** START QUOTED PASSAGE **

We note that SG&A will likely be closer to a more normalized $60 million as we do not expect to benefit from the bad debt reversal to reoccur.
We also expect to generate free cash flow in the December quarter, although not at the same levels generated in Q3.
Although we are not provided guidance for the first quarter of 2010, we will remind you that both revenue and earnings per share decline in the first quarter of 2010 compared to the fourth quarter of 2009 due to the impact of seasonality.
In summary, the financial position and operational performance of Celestica during this downturn has been exceptional.
The financial position of the Company is very strong.
Our operating results have been relatively stable.
We are starting to see organic growth and we are in a position to deploy our cash resources to profitably grow our business and services capabilities.
The Company has worked extremely hard to earn a leadership position in the industry and we remain fully committed to generating this level of performance in the future.
That concludes the review of financial results.
I will now ask the operator to open up the call for any questions.
Operator
Thank you.
(Operator Instructions) Our first question comes from Matt Sheerin with Thomas Weisel Partners.
Please go ahead.
Matt Sheerin - Analyst
Thanks and hello everyone.
Could you start out by elaborating on the guidance.
Sounds like you're seeing seasonal trends in most of the businesses but could you talk about specifically where you expect to see sequential growth versus weakness and whether that is demand related or customer related?
Craig Muhlhauser - President, CEO
Hey, Matt, it's Craig Muhlhauser.
Good afternoon.
Matt Sheerin - Analyst
Hi, Craig.
Craig Muhlhauser - President, CEO
We don't provide too much specific color on our forward guidance by segment.
You can generally assume that all segments are showing some demand growth as well as new program ramps in the quarter.
Matt Sheerin - Analyst
Okay.
But it looks like -- I mean, obviously your mix is different than it was in the past but normally in some of the businesses you see high single digit growth, in others you don't and the midpoint of your guidance is kind of mid single digits so I'm trying just to just get at where you're seeing strength versus weakness.
Craig Muhlhauser - President, CEO
Across all segments we're seeing some growth.
Matt Sheerin - Analyst
Some growth.
Okay.
And then just a follow-up on the -- backing into the numbers based on your guidance.
Looks like the guidance on the SG&A, looks like gross margin is basically flattish sequentially.
So should we assume then consumer will continue to be strong, at least relative to percentage of sales which is why it's not going up sequentially?
Craig Muhlhauser - President, CEO
Yes, you can assume that.
Matt Sheerin - Analyst
Okay.
Thanks very much.
Craig Muhlhauser - President, CEO
You bet.

** END QUOTED PASSAGE **
** START RECORDS PROVIDED **

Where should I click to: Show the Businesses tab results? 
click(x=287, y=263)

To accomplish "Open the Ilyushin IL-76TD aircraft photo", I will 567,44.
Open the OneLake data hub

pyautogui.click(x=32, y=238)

** END RECORDS PROVIDED **
** START RECORDS PROVIDED **

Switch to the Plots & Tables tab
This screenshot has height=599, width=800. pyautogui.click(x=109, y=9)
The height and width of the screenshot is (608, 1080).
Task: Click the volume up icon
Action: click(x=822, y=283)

** END RECORDS PROVIDED **
** START RECORDS PROVIDED **

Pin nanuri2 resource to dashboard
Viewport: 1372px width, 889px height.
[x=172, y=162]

** END RECORDS PROVIDED **

# SHORT EXERCISE 1
Please copy the earnings call transcript word for word, beginning at the words "(Operator Instructions) Our" and stopping after the words "or customer related?".
# SHORT EXERCISE 2
Write the next part of the earnings call transcript, picking up after its final line.
The entries were taken from a different source than the earnings call transcript.

# TASK OUTPUT 1
(Operator Instructions) Our first question comes from Matt Sheerin with Thomas Weisel Partners.
Please go ahead.
Matt Sheerin - Analyst
Thanks and hello everyone.
Could you start out by elaborating on the guidance.
Sounds like you're seeing seasonal trends in most of the businesses but could you talk about specifically where you expect to see sequential growth versus weakness and whether that is demand related or customer related?

# TASK OUTPUT 2
Thank you.
Operator
Our next question comes from Jim Suva with Citigroup.
Please go ahead.
Jim Suva - Analyst
Great.
Thanks and congratulations.
I have a question more on the outlook.
First of all on the outlook, I guess I can say I'm a little bit surprised that the outlook for the midpoint isn't a little bit higher based upon historically it looks like it comes right in line with normal seasonality and looking at most of your OEMs, many of them are actually calling for an improvement, rather than not just seasonal but potentially an improvement.
If you could help us understand that.
Are you just being prudent there or conservative or is that the actual roll-up of your clients, your demand order.
The follow-up question is on the inventory, your inventory builds considerably above your end demand outlook for Q4 so what's the disconnect there?
Craig Muhlhauser - President, CEO
Yeah, Jim, you look at the Q3 sequential revenue growth of 11%, so we're coming off a significantly higher base than the other comps, so that's the basis for those numbers.
Jim Suva - Analyst
That's very fair.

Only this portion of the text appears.